Manger plus lentement, éviter de s’allonger juste après le repas, limiter les excès très gras, très épicés ou trop acides, réduire le café ou les boissons gazeuses : ces ajustements aident souvent à moins irriter la zone déjà sensible. Le stress aussi joue un rôle. On le remarque souvent : plus la journée est tendue, plus le ventre se crispe, et plus le reflux peut se faire sentir.
Un ostéopathe peut également vous aider à repérer certains facteurs mécaniques : une posture tassée devant l’ordinateur, une respiration bloquée, des tensions persistantes autour du diaphragme ou de la jonction entre l’ estomac et la zone œsophagienne. En consultation à Croix près de Lille, dans la métropole lilloise, l’ostéopathe prend le temps de repérer ces facteurs mécaniques et d’expliquer ce qu’il fait, pour que vous repartiez avec une idée claire de ce qui se passe dans votre corps. Si votre reflux gastrique s’accompagne de douleurs importantes, d’une perte de poids, de difficultés à avaler ou si le traitement ne suffit pas, un avis médical reste indispensable.
Questions fréquentes sur le RGO et l’ostéopathie
Est-ce qu’un ostéopathe peut soigner un RGO ?
Un ostéopathe ne guérit pas un reflux gastro-oesophagien au sens médical. En revanche, l’ostéopathie peut aider quand certaines causes mécaniques entretiennent le problème. C’est souvent le cas quand on sent une gêne après les repas, une brûlure qui remonte dans la poitrine, ou des remontées acides plus marquées en position assise ou allongée.
Le travail ostéopathique vise notamment à redonner de la mobilité à l’ estomac, à relâcher le diaphragme, à améliorer la posture et à diminuer les tensions autour du sphincter oesophagien inférieur. Quand le sphincter fonctionne moins bien, l’ acide peut remonter plus facilement. En cas de hernie hiatale ou d’autre hernie, l’accompagnement peut aussi être pertinent, toujours en complément d’un suivi médical si nécessaire.
Combien de séances d’ostéopathie faut-il pour un reflux gastro-oesophagien ?

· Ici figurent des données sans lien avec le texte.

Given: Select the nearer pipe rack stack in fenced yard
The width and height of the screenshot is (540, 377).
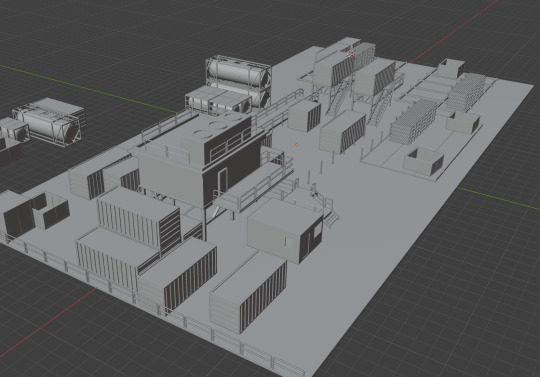Looking at the screenshot, I should click(414, 121).
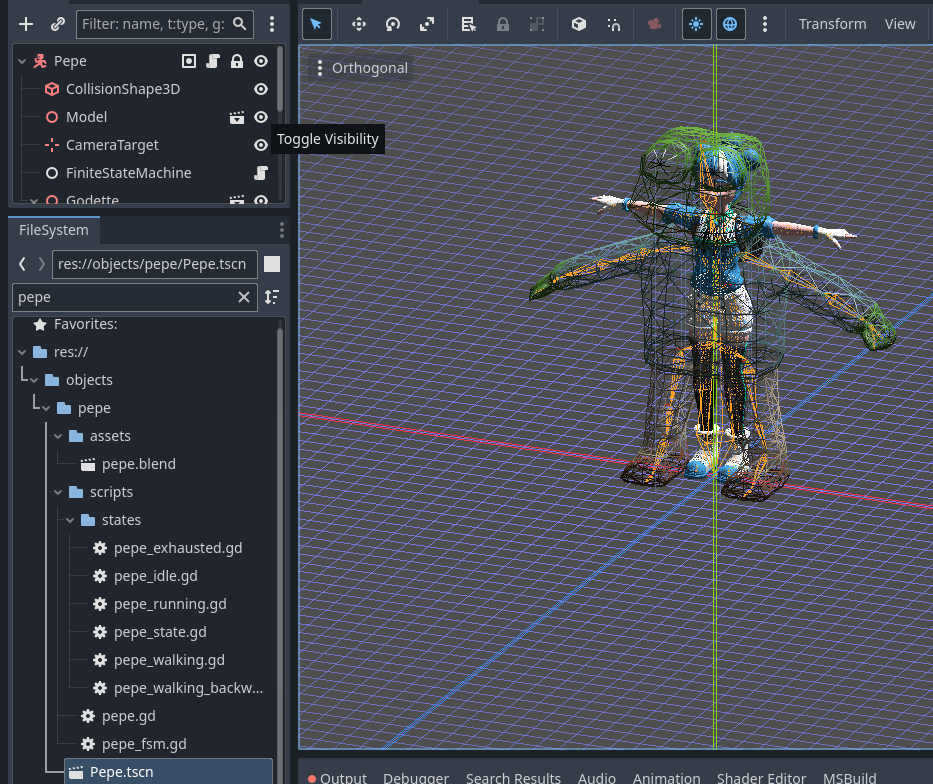Toggle preview sunlight in viewport toolbar
Screen dimensions: 933x784
[x=697, y=24]
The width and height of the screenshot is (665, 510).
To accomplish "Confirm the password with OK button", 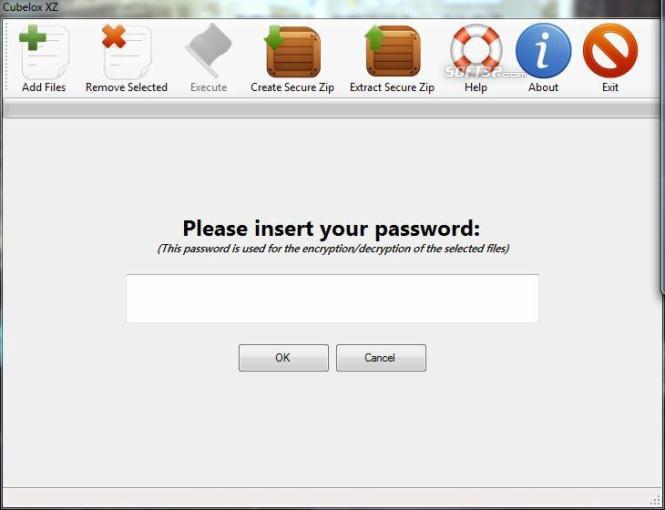I will click(x=283, y=358).

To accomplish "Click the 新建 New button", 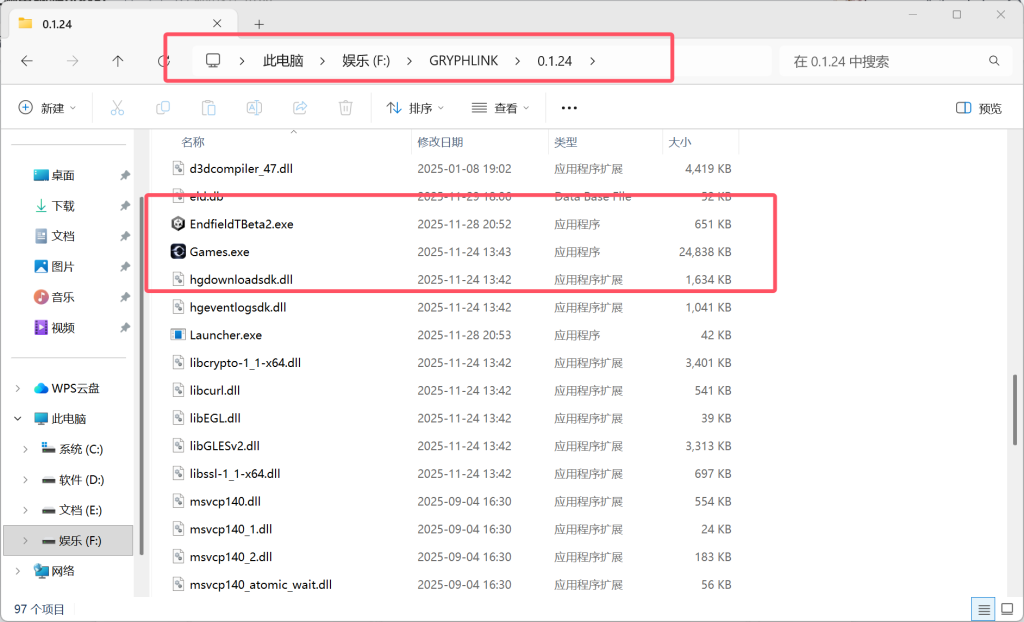I will 46,108.
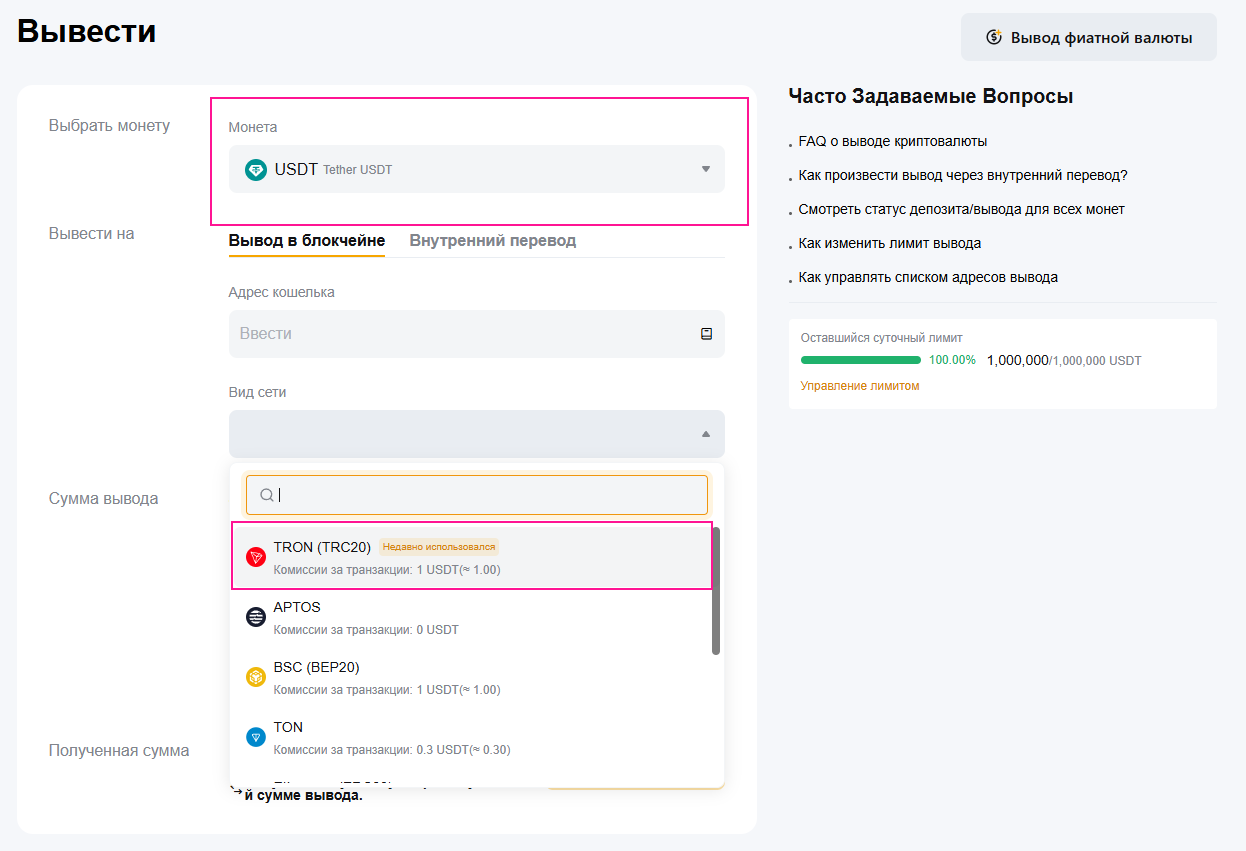The image size is (1246, 851).
Task: Click the wallet address input field
Action: click(460, 334)
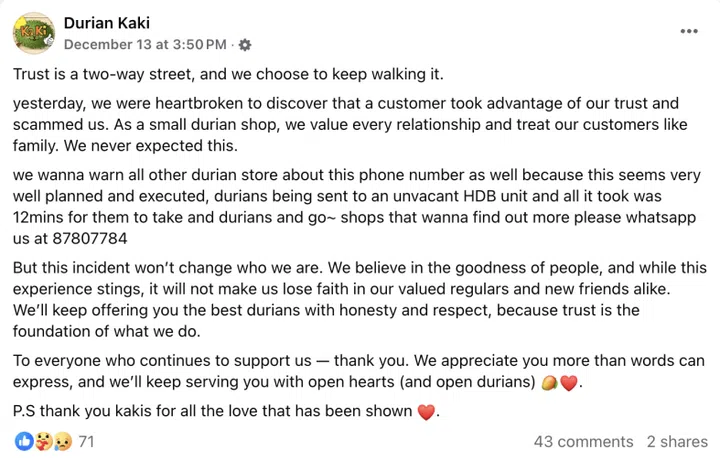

Tout dépend de l’ancienneté du reflux gastro-oesophagien, de l’intensité des symptômes et du quotidien. Dans beaucoup de situations, une à trois séances suffisent pour sentir une différence sur le confort digestif. Par exemple, certaines personnes remarquent qu’elles se couchent plus sereinement le soir, ou qu’après un repas elles ressentent moins vite le reflux.
Quand les troubles reviennent depuis longtemps, ou qu’ils sont liés au stress, à une mauvaise posture ou à des tensions persistantes du diaphragme, un suivi ponctuel peut être utile.
L’ostéopathie viscérale est-elle douloureuse pour traiter le RGO ?
Non, dans la grande majorité des cas. Les techniques utilisées sont douces et progressives. On travaille avec des pressions légères sur la zone abdominale, l’ estomac, le diaphragme et les tissus en lien avec le reflux oesophagien.
Après la séance, vous pouvez ressentir une légère sensibilité passagère, surtout si la zone était déjà tendue. Cela s’estompe en général rapidement. Cette approche reste adaptée à de nombreux profils, y compris au bébé, avec des gestes toujours ajustés à l’âge, au contexte et à l’intensité du reflux gastro-oesophagien.